ERM
ERM is a practical, objective and valuable management tool. I am defining management tool as something that supports and/or enhances management’s ability to successfully lead the organization.
ERM is an excellent tool to review the functionality and importance of each department. First Senior management should review and clarify the goals of the organization. Remember that, “Mission, values and purpose precede policies, procedures and practices.” ERM is an important process that should be initially completed by the organization and reviewed annually.
The process should include senior management and have the support of the Board. Once the top 5 to 10 goals of the organization have been clarified and documented then each department should identify, clarify and document their top 3 to 5 goals and objectives. This annual review of the top organizational and departmental goals and objectives is something that most organizations are already doing. It is a review of the basics, a kind of, “spring training” for the annual planning process.
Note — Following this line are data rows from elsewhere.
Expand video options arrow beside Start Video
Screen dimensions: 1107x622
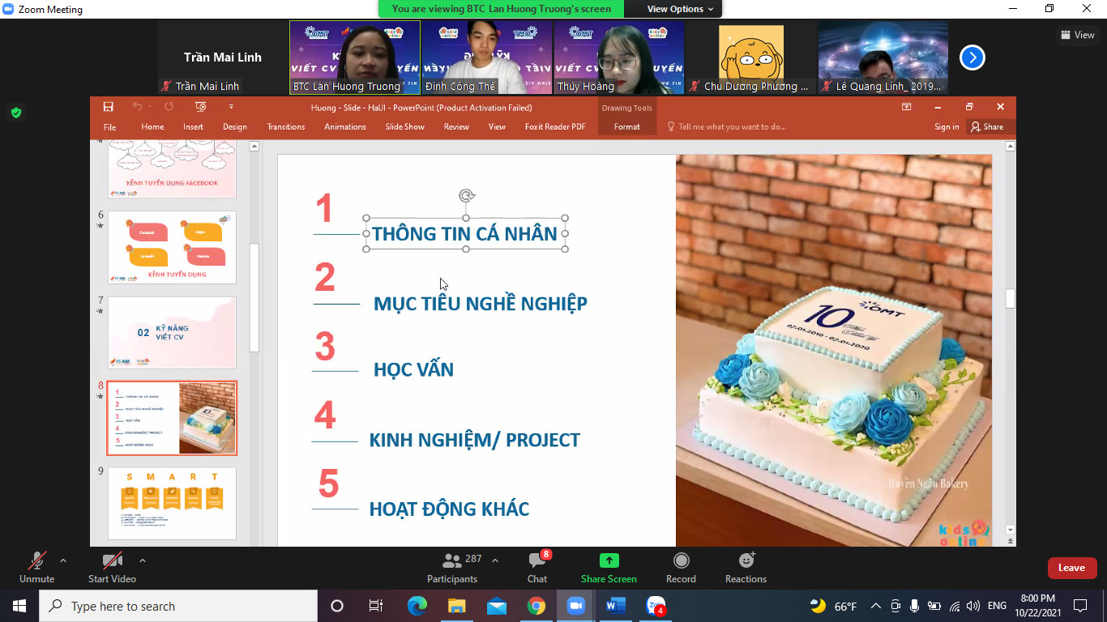pyautogui.click(x=143, y=560)
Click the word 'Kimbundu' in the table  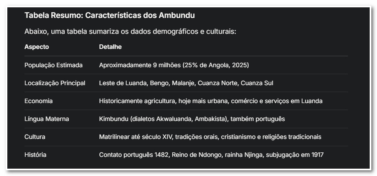pos(113,119)
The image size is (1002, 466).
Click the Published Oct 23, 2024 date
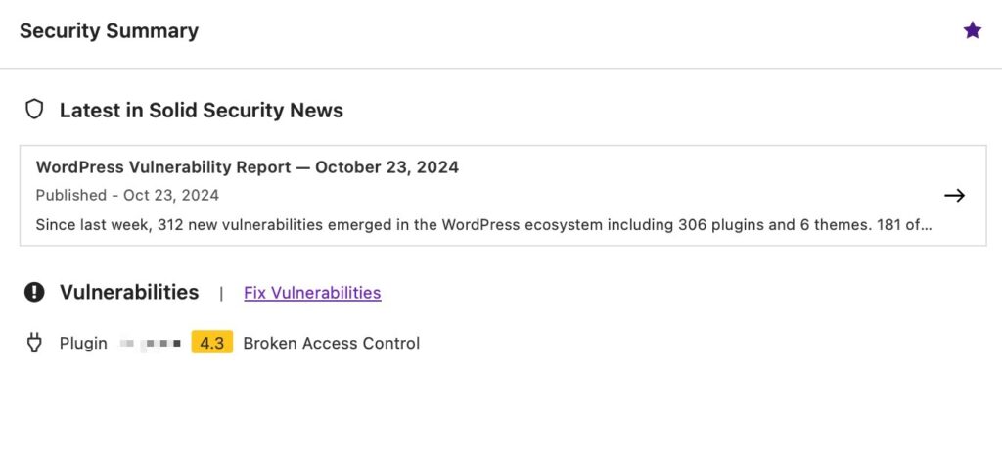pyautogui.click(x=127, y=195)
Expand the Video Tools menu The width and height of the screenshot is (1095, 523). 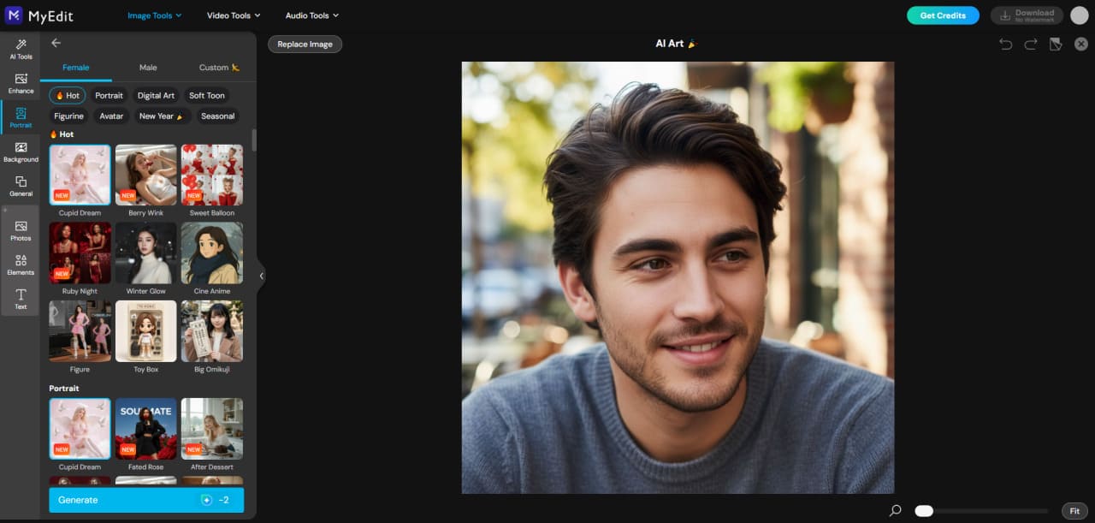[233, 15]
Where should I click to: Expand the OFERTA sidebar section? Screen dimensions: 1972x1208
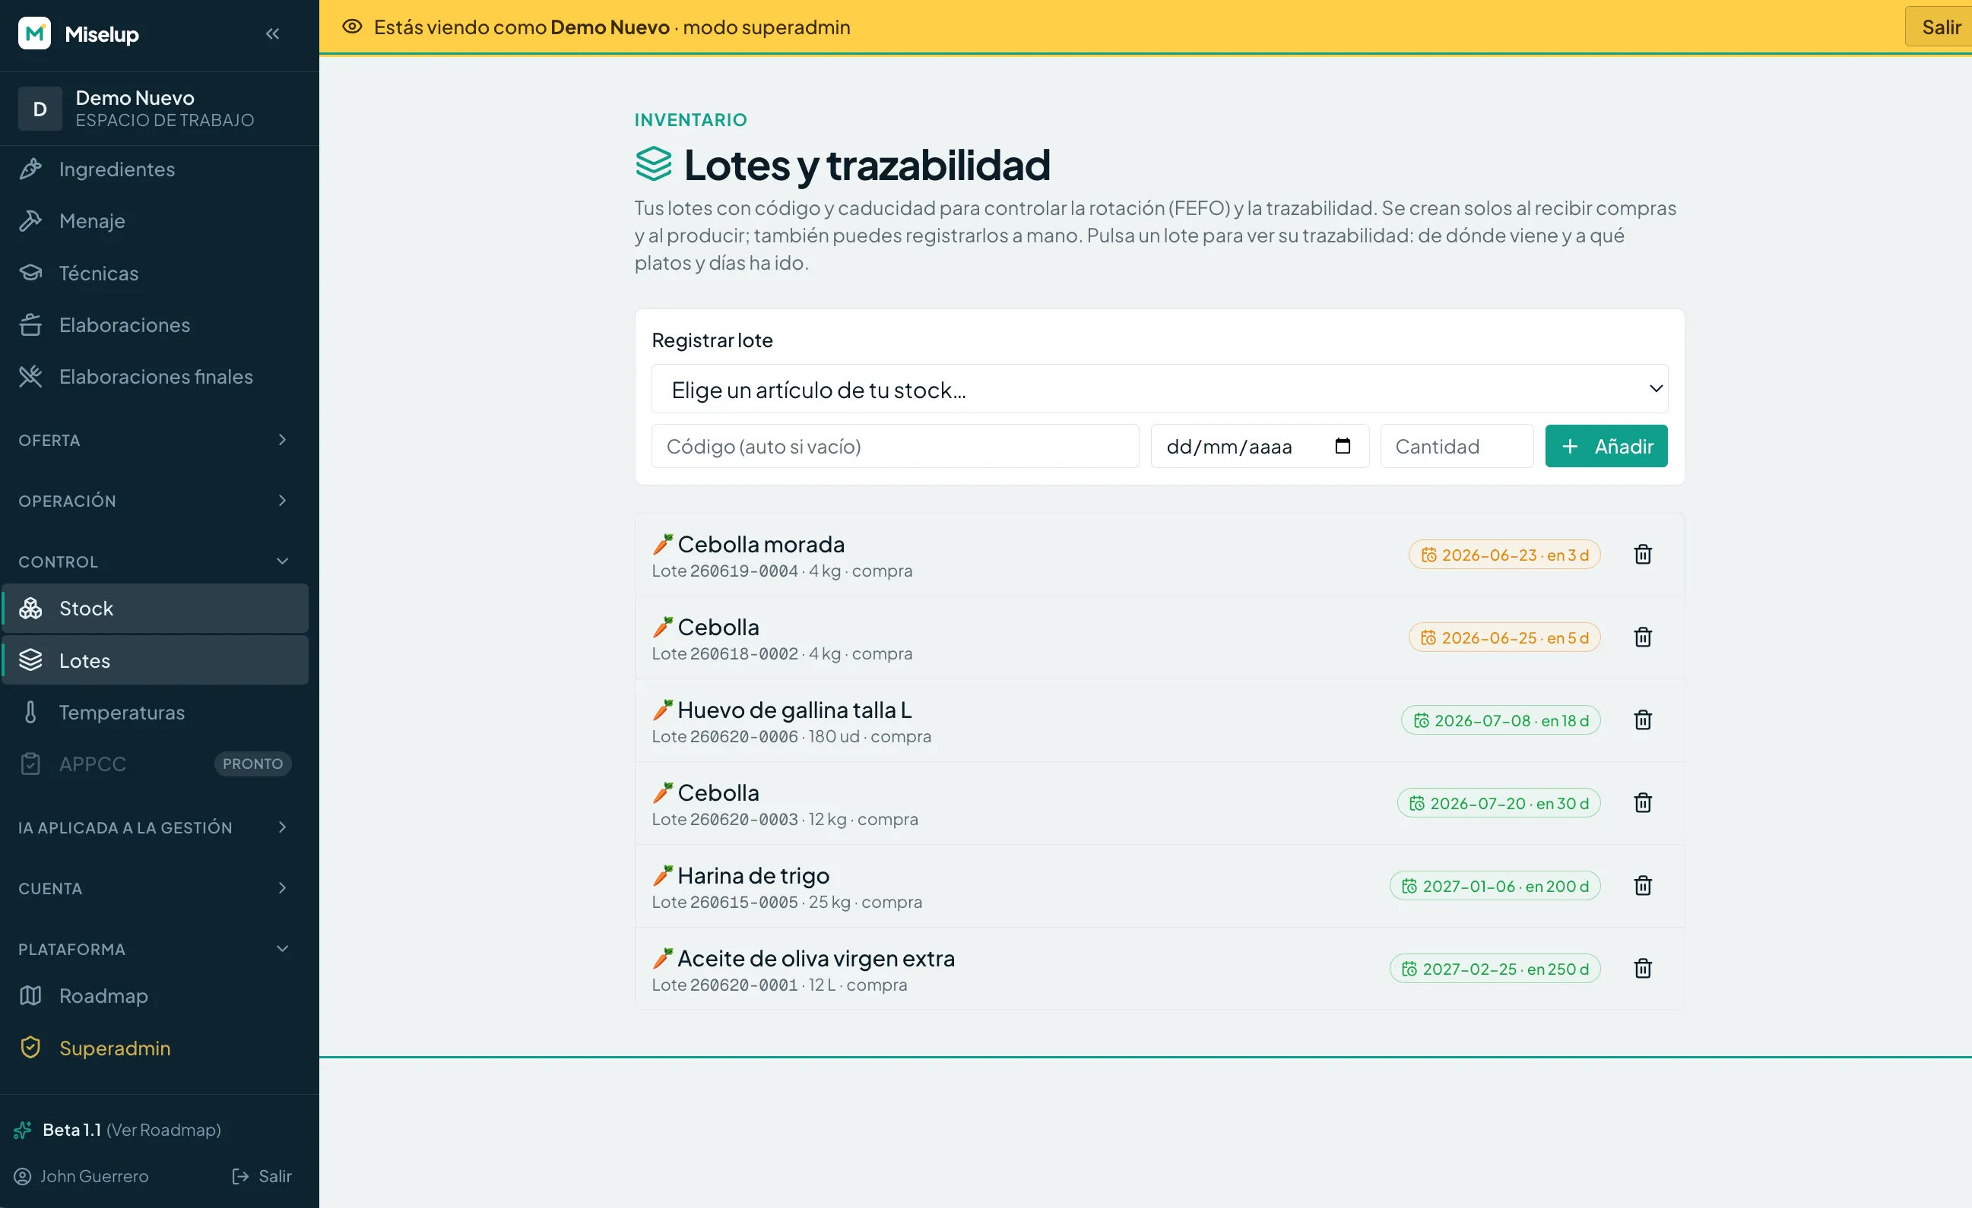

The next step is critical and requires the involvement and commitment of department heads, senior management and the Board. After each department documents their top 3 to 5 goals and objectives, each department must thoughtfully identify the critical functions that must be successfully executed for the department to meet its specific goals and objectives. During the annual performance planning process for department heads, your organization may already be tracking the success of the department head in identifying and successfully completing the critical tasks that must be accomplished. Again, the foundation of the ERM is an objective, practical and valuable management tool.
The next process in ERM; investigate and identify risks that might negatively impact the critical tasks/functions of a department, is perhaps where most organizations fail to implement a winning ERM. John Rebelo, former CEO of PBSD used to say that banking was a four letter word, ‘risk’, and the goal was not to avoid risk but to understand and manage risk as best that you can.
It is at this process where it may be appropriate for an organization to engage a consultant to help identify what are meaningful risks, what is the likelihood of an event and what is the possible impact of specific risks. These risks are categorized using a, ‘Heat Map” from the highest priority risks to medium and low level risks. This Enterprise Risk Assessment can provide management a very effective and efficient tool for managing risk.
After identifying risks that can negatively impact operations, the department must identify existing controls that are in place to mitigate these specific risks to specific critical functions/tasks of the organization. As in other Risk Assessments, the effectiveness of existing controls should be tested.